====== Estratto del documento ======

SALOME – Teatro dell’Opera di Roma

SALOME

 

Dal 7 al 16 Marzo il Teatro dell’Opera di Roma presenta Salome di Richard Strauss, direttore Marc Albrecht, regia di Barrie Kosky, con:

Erode (Tenore) John Daszak
Erodiade (Mezzosoprano) Katarina Dalayman
Salome (Soprano) Lise Lindstrom
Jochanaan (Baritono) Nicholas Brownlee
Narraboth (Tenore) Joel Prieto
Un paggio di Erodiade (Contralto) Karina Kherunts
Primo ebreo Michael J. Scott
Secondo ebreo Christopher Lemmings
Terzo ebreo Marcello Nardis
Quarto ebreo Eduardo Niave
Quinto ebreo / Secondo soldato Edwin Kaye
Primo Nazareno / Primo soldato Zachary Altman
Secondo Nazareno Nicola Straniero
Un uomo di Cappadocia Daniele Massimi
Uno schiavo Giuseppe Ruggiero


Nonostante le difficoltà che il ruolo della protagonista comporta, Salome è senza dubbio una delle opere più popolari di Richard Strauss. Al soprano non è solo richiesta una grande voce, ma anche una certa prestanza fisica, in particolare nella celebre “danza dei sette veli”. Sono molte le soluzioni generalmente adottate per agevolare l’interprete nell’arduo compito di esibirsi nel doppio ruolo di cantante e ballerina, dall’uso di “controfigure” alla semplificazione estrema dei passi di danza, fino alla eliminazione del balletto vero e proprio sostituito in questo caso da pantomime più o meno attinenti alla storia. In questa versione la regia ha risolto il problema con una idea piuttosto originale, della quale parleremo in seguito.

======

Scrivi il seguito del testo sulla Salome al Teatro dell'Opera di Roma, partendo dopo l'ultima frase riportata.

====== Estratti delle righe ======

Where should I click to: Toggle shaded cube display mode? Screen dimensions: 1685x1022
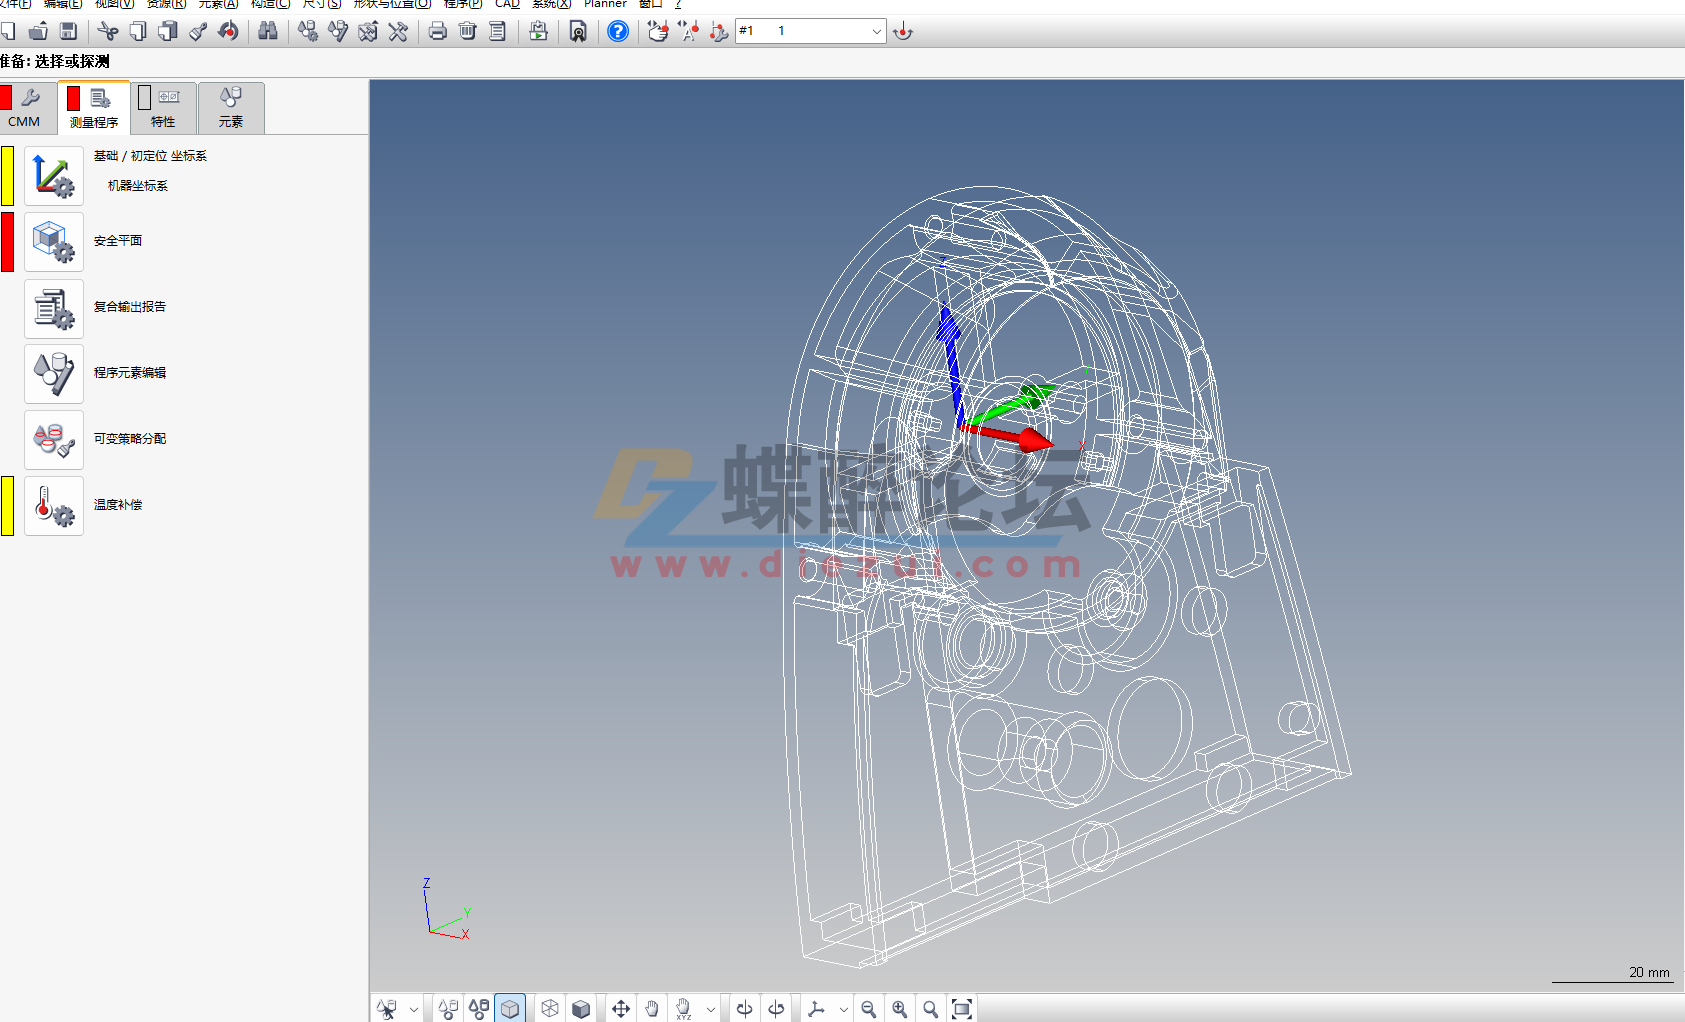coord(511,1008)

======
====== Estratti delle righe ======

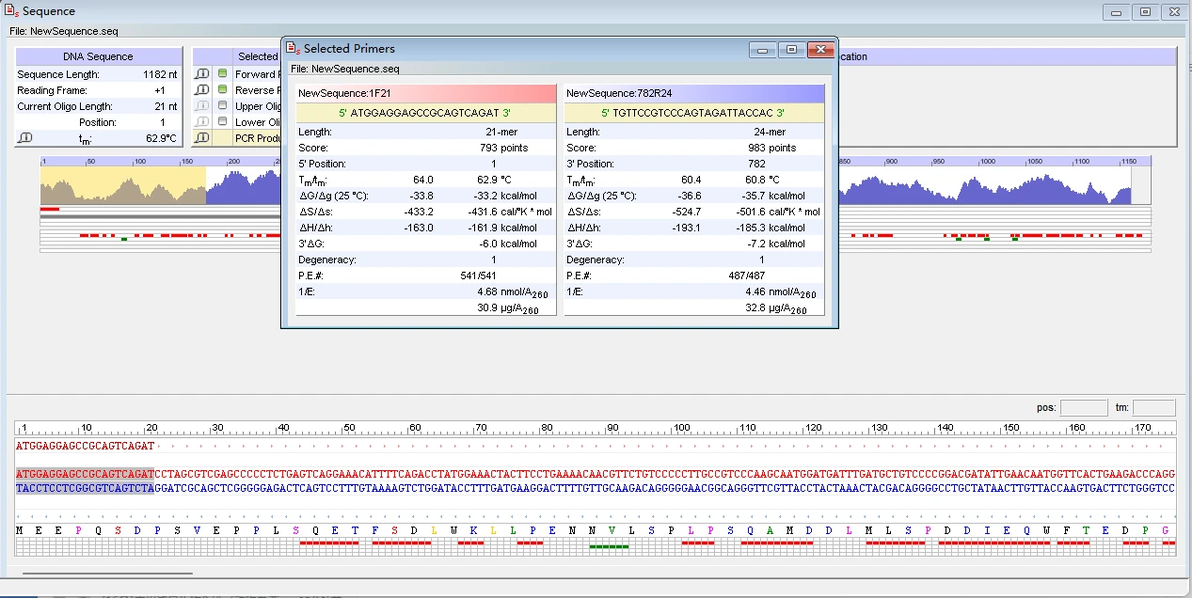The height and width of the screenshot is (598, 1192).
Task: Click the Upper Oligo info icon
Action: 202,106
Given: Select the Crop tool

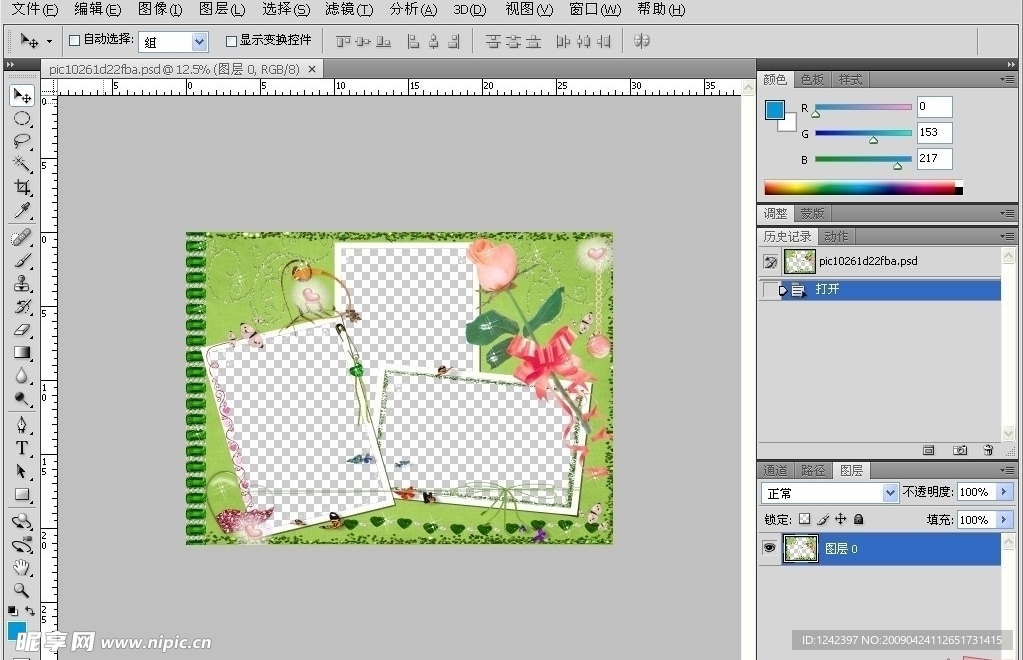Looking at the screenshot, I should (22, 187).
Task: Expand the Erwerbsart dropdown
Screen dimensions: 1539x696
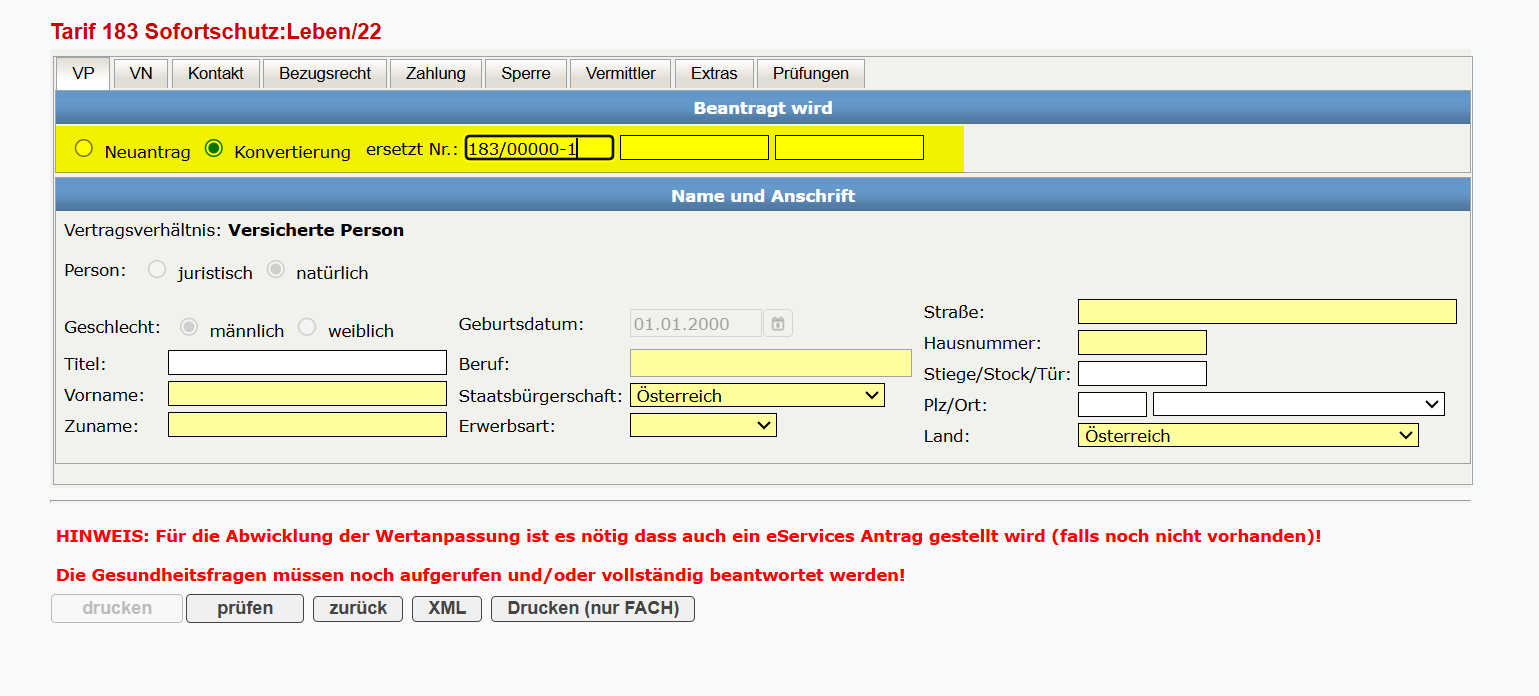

======

### [Risultato del compito]
Ma andiamo con ordine: in un’opera di Strauss è decisamente l’orchestra che ha il compito di definire i personaggi e le loro emozioni. Il direttore Marc Albrecht opta per la scelta di contenere per quanto possibile il volume sonoro, prediligendo dunque la chiarezza analitica e il dettaglio. Uno dei motivi di questa scelta, come spiega lo stesso direttore, è quello di “aiutare” i cantanti le cui voci altrimenti verrebbero inevitabilmente sopraffatte da un’orchestra che conta più di cento elementi. Sebbene di gran moda (si pensi alle recenti versioni con orchestra da camera delle sinfonie di Beethoven), l’idea di rendere la Salome un prodotto del tutto “cameristico” francamente non convince, e solo in alcuni momenti abbiamo riconosciuto lo Strauss più autentico. Tra questi ricordiamo le celebri danze e lo splendido finale (“Allein was tut’s?”).

Salome
Salome. Joel Prieto (Narraboth), Nicholas Brownlee (Jochanaan), Lise Lindstrom (Salome). ph Fabrizio Sansoni-Teatro dell_Opera di Roma 2024

Sul fronte vocale spicca naturalmente la protagonista Lise Lindstrom. Il soprano americano è evidentemente a suo agio nel ruolo, e sebbene non sia dotata di voce estremamente potente, ha presentato una Salome di sicuro valore. Particolarmente apprezzabile il suo lungo monologo finale, ben sostenuta da un’orchestra che come già detto l’ha accompagnata senza sovrastarla, contenendo entro certi limiti gli slanci sonori.

Ottimo anche il Jochanaan di Nicholas Brownlee. La voce profonda e al contempo calda del basso-baritono si è diffusa per l’intero teatro anche quando i suoi interventi erano effettuati fuori scena.

Il tenore inglese John Daszak si è prodigato nel ruolo di Erode sia sul piano vocale che quello recitativo, e al netto di qualche difficoltà in alcuni acuti la sua prestazione è risultata più che soddisfacente. Validi anche il Narraboth del tenore Joel Prieto e il paggio del mezzosoprano Karina Kherunts, personaggi che avremmo voluto più presenti sul palcoscenico, ma che hanno avuto purtroppo la visibilità di fugaci apparizioni. Buoni infine anche i diversi comprimari nei loro brevi interventi, anch’essi quasi completamente nascosti al pubblico.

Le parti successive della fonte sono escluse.